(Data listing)
+ + +

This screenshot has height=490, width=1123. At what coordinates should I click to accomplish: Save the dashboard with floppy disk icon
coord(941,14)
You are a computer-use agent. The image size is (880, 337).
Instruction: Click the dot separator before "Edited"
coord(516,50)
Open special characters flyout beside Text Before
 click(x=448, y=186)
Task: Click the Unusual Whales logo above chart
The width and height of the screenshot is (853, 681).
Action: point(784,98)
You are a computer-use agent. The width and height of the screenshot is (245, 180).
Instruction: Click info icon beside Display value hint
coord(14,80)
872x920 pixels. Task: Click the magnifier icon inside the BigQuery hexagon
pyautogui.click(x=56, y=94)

+ + +

What you should do:
Swap "Instruction" for "Goal" everywhere it appears in the records, and reproduce all the records with nothing else altered.

Exercise response:
This screenshot has height=490, width=1123. At what coordinates should I click to accomplish: Save the dashboard with floppy disk icon
coord(941,14)
You are a computer-use agent. The image size is (880, 337).
Goal: Click the dot separator before "Edited"
coord(516,50)
Open special characters flyout beside Text Before
 click(x=448, y=186)
Task: Click the Unusual Whales logo above chart
The width and height of the screenshot is (853, 681).
Action: point(784,98)
You are a computer-use agent. The width and height of the screenshot is (245, 180).
Goal: Click info icon beside Display value hint
coord(14,80)
872x920 pixels. Task: Click the magnifier icon inside the BigQuery hexagon
pyautogui.click(x=56, y=94)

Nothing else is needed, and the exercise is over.